4/10/2025
Suhas Kotha, Ludwig Schmidt, and Tatsunori Hashimoto
Though we have found great success from training language models on increasing amounts of data, the party ends once we run out of data, as early as 2 years from now (Villalobos et al, 2024). This is especially concerning for tasks under-represented on the internet such as rarely occurring facts (i.e. “what dataset does this paper use”). One concern is that once we've crawled every link and trained on every webpage, pretraining will hit a data “wall” and the current scaling paradigm of increasing compute will stop seeing significant performance improvements.
How can we deal with this lack of human data? Since we have already trained such capable language models, can they generate more useful training data? If the “synthetic data” generated from these models is useful, we can continue improving performance past the data-constrained barrier. Recent research has found many ways to generate helpful training data. These algorithms generally fall under a couple of common approaches to ensure the synthetic data is useful training data.
The success of synthetic data opens an exciting promise: can existing language models improve themselves? In its purest form, models would be able to generate training data for themselves that enables continual self-improvement without access to (1) an already more capable model or (2) a domain-specific verification signal. Because of this, we study the possibility of data augmentation to enable self-improvement.
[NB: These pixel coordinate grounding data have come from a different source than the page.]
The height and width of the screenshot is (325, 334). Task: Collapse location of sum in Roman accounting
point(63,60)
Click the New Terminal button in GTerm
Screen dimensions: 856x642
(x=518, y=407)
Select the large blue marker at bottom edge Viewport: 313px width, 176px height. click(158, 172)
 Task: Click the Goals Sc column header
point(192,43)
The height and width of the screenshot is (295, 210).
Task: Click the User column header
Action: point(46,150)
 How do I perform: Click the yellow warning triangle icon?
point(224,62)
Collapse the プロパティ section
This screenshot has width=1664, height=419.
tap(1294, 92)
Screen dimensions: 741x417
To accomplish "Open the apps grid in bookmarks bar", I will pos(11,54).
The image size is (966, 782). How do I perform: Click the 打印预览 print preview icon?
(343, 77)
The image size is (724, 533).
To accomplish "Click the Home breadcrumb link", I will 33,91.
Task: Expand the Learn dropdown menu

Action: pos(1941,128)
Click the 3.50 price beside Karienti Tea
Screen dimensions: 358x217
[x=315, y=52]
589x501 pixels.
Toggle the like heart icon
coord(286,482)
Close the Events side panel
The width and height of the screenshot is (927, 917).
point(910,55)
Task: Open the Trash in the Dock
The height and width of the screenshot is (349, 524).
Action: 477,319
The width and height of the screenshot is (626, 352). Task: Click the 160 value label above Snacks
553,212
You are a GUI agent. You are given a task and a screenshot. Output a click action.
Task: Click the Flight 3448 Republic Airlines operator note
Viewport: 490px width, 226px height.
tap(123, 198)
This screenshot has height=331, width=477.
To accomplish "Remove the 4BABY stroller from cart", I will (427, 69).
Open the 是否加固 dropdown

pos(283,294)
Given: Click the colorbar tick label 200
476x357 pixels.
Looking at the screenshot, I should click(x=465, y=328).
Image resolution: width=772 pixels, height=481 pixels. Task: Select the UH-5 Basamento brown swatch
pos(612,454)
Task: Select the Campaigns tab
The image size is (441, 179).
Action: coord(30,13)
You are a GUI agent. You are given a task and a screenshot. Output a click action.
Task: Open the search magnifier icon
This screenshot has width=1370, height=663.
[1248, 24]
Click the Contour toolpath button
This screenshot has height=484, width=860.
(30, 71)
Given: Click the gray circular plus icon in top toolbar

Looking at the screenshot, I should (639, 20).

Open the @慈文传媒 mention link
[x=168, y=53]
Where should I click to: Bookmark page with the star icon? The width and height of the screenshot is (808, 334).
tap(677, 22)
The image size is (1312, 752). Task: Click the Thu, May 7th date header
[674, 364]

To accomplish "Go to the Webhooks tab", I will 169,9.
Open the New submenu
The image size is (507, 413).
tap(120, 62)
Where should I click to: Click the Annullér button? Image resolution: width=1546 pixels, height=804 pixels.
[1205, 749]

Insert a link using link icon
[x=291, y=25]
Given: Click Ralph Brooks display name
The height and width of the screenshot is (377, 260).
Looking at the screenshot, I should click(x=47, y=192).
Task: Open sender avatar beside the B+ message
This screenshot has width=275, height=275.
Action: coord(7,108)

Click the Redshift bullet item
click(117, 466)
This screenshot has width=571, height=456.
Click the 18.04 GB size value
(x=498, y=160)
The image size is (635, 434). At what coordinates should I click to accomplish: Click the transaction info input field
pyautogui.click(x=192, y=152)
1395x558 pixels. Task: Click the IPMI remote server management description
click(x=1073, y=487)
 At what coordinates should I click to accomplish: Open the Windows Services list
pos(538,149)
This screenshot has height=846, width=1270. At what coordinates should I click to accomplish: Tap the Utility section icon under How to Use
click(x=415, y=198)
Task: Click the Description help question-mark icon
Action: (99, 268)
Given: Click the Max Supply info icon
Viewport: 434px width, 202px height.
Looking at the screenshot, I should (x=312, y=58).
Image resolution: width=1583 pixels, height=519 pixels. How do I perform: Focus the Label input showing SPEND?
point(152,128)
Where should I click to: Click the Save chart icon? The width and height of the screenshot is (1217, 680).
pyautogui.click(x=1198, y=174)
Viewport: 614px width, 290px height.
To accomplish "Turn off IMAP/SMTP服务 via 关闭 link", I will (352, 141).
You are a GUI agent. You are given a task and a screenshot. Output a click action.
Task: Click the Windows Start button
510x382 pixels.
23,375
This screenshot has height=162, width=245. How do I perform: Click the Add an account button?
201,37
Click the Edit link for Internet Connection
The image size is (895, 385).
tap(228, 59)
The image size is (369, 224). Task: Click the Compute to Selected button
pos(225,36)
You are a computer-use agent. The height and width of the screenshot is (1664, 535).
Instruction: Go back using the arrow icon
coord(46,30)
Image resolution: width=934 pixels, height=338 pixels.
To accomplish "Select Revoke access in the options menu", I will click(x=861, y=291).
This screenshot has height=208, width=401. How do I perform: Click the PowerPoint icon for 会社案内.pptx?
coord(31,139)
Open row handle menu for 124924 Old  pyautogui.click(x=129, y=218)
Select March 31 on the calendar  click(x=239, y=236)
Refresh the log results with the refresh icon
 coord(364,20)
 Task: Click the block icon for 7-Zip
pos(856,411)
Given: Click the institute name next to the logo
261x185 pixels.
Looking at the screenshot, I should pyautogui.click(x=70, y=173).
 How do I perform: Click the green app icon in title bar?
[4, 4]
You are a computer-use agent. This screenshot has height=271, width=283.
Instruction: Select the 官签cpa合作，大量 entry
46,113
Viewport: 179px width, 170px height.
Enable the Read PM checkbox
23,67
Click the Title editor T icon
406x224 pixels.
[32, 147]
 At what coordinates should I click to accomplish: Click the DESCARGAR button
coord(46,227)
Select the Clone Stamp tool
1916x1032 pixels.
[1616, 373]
To study whether models can improve themselves, we start with an existing pretrained model. In a continual pretraining setup, we find that data augmentation via rephrasing can improve model performance on a small corpus of data with constant accuracy gains for every constant multiple of rephrases generated/trained on. However, this does not work well for all of our domains. For example, even with a dataset thats sufficient to increase model performance by 12.6% via RAG, data augmentation only results in a 3.0% improvement. This raises a question of why different setups result in varying data augmentation success. More importantly, it raises the need for synthetic data strategies that more generally improve model performance.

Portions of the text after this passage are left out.